This master thesis explores and analyses the linguistic and discursive mechanisms of argumentation in the debate of the Honorary Senate of the Argentine nation on the legalisation of abortion.
The theoretical part of the thesis first introduces the basic premises of discourse analysis, critical discourse analysis, argumentation in language, and defines the mechanisms of argumentation. This is followed by a placement in the historical context, highlighting the central emphases of Argentine political history, the course of feminism, and the struggle for the legalisation of abortion in Argentina.
The empirical part consists of an analysis of eight examples of political discourse from the debate of the Honorable Senate of the Argentine Nation, namely from 29/12/2020, when the law legalizing abortion was passed in Argentina. The sample of analysed texts includes four speeches by senators who supported the law legalising abortion and four speeches by senators who opposed the law.
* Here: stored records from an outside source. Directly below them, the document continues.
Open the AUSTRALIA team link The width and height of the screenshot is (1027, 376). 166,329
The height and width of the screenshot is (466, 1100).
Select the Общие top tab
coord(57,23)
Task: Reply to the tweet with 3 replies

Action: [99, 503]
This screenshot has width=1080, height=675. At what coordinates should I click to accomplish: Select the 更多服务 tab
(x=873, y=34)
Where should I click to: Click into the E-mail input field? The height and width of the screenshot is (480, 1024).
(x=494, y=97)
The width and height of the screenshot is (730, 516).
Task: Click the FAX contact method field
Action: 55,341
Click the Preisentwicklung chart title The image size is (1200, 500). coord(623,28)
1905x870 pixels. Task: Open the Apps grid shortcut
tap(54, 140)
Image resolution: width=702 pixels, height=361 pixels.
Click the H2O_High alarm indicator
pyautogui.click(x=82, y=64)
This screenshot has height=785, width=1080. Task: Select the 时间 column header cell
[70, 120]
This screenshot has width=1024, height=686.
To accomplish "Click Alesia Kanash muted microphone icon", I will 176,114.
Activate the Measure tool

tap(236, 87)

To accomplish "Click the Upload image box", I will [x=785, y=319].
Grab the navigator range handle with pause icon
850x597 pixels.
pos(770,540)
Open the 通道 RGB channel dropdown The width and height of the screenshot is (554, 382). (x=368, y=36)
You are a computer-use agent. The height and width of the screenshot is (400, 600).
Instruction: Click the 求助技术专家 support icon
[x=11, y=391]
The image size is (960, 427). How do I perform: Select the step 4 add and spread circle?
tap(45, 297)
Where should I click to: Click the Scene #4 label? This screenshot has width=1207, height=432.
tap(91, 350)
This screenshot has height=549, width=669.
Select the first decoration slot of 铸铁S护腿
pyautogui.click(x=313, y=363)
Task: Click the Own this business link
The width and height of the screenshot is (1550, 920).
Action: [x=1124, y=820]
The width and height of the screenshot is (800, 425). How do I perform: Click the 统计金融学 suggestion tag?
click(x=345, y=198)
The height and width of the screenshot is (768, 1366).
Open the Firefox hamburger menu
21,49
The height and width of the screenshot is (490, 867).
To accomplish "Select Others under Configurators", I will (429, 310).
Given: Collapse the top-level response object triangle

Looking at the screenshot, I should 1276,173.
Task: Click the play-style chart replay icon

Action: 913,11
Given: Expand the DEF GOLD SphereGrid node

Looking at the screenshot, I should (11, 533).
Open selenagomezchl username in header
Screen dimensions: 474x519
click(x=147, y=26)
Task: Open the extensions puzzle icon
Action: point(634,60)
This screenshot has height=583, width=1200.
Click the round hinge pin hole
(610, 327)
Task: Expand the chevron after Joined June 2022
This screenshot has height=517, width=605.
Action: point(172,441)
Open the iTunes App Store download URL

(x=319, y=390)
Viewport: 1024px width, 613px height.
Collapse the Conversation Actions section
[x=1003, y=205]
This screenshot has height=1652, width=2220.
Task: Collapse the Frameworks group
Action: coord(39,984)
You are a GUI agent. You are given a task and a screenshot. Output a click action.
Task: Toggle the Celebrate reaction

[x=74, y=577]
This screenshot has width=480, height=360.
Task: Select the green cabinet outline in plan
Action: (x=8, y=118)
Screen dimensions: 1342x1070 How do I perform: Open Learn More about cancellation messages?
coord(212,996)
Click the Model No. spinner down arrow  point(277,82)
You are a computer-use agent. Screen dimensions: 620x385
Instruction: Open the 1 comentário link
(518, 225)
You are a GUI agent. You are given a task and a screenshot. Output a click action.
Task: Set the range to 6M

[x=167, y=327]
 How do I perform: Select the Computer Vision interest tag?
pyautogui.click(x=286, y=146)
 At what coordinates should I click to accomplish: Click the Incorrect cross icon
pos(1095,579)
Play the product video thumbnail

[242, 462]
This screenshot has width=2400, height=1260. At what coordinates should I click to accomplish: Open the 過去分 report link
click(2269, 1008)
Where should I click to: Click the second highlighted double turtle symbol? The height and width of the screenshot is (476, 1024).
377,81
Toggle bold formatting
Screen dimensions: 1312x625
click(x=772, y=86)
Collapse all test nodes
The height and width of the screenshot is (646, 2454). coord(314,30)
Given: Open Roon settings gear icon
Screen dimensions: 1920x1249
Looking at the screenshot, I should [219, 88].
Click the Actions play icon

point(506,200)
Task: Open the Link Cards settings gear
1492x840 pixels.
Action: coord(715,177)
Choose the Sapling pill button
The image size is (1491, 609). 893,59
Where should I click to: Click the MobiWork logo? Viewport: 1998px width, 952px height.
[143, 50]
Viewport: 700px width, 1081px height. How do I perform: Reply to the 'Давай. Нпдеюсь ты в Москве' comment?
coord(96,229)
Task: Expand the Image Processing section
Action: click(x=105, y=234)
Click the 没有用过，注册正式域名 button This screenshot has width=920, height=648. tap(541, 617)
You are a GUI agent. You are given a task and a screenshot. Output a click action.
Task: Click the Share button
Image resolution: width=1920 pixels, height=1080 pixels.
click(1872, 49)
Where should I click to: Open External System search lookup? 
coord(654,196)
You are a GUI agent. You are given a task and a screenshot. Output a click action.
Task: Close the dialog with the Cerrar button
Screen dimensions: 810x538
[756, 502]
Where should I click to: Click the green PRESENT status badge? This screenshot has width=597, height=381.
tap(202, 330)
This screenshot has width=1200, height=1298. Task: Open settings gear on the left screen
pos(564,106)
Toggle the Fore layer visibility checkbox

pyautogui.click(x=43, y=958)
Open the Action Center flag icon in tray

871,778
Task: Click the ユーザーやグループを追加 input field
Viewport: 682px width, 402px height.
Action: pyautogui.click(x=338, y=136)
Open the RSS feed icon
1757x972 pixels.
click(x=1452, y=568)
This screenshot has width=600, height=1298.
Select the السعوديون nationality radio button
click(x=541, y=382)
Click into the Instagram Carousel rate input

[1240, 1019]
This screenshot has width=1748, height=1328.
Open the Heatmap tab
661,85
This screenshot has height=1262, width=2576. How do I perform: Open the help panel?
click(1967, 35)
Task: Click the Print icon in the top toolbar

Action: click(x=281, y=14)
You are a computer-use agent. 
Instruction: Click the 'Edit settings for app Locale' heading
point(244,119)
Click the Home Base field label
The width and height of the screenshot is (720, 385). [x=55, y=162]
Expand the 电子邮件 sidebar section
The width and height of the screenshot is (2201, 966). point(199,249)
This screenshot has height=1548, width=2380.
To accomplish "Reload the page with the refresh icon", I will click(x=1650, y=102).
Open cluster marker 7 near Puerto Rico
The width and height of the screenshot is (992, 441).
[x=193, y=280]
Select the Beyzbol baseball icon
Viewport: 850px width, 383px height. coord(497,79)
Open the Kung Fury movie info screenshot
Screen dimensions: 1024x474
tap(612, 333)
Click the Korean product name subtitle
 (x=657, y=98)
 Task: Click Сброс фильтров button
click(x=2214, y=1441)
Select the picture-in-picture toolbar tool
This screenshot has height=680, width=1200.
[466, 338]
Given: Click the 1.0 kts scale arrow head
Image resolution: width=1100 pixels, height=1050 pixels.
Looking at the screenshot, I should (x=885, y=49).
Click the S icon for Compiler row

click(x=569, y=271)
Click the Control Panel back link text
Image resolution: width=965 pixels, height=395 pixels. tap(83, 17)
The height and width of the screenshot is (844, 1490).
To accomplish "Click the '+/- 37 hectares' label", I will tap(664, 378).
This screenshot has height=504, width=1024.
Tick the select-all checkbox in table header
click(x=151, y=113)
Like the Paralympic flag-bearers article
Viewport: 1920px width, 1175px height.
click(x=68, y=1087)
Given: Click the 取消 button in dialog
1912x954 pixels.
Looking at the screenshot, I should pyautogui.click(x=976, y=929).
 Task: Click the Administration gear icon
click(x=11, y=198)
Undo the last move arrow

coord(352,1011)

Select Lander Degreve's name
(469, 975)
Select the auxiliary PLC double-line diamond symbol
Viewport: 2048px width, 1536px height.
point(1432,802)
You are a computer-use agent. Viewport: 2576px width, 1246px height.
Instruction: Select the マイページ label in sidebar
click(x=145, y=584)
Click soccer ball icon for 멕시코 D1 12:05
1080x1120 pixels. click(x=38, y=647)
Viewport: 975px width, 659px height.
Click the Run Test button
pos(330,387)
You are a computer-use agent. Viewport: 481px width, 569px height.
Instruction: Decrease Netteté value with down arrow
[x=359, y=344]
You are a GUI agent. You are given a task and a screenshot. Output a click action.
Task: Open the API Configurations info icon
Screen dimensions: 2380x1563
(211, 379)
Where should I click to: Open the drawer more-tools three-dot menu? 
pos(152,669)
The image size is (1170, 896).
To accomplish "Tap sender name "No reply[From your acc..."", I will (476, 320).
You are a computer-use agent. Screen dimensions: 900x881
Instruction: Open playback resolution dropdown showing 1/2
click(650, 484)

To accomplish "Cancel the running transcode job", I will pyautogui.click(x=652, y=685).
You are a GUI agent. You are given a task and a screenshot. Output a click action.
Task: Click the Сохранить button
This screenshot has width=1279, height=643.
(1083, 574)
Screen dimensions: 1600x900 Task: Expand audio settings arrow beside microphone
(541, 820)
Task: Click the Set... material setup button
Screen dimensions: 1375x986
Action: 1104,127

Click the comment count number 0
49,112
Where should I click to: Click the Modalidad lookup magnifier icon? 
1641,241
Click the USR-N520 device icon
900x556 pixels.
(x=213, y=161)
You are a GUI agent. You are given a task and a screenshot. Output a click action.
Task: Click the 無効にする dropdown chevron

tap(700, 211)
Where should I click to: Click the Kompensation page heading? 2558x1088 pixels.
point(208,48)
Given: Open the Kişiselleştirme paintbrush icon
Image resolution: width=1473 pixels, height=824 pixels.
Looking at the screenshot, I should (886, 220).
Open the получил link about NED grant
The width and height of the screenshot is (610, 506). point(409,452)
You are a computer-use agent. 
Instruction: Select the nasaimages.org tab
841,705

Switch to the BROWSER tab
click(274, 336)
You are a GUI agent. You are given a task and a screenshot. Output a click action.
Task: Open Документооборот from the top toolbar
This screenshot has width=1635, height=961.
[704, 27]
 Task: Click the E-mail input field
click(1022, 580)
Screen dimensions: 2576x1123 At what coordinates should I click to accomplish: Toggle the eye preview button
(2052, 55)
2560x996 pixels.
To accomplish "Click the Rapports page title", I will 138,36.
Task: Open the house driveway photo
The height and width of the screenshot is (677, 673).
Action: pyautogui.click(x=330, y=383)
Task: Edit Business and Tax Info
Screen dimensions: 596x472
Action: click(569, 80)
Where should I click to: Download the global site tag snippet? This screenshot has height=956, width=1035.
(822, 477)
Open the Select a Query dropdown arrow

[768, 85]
In these cases, the focus is on the specific linguistic and discursive mechanisms that are key to the argumentative structure of each speech, namely: the lexical units of argumentation, interrogative and exclamatory sentences, argumentative connectors and operators, and ironic implicatures and metaphors.
The aim of the master's thesis is analysing the most common elements as carriers of argumentation, and determinating whether personal or impersonal structures predominate in the analysed speeches, and in which cases one or the other predominates.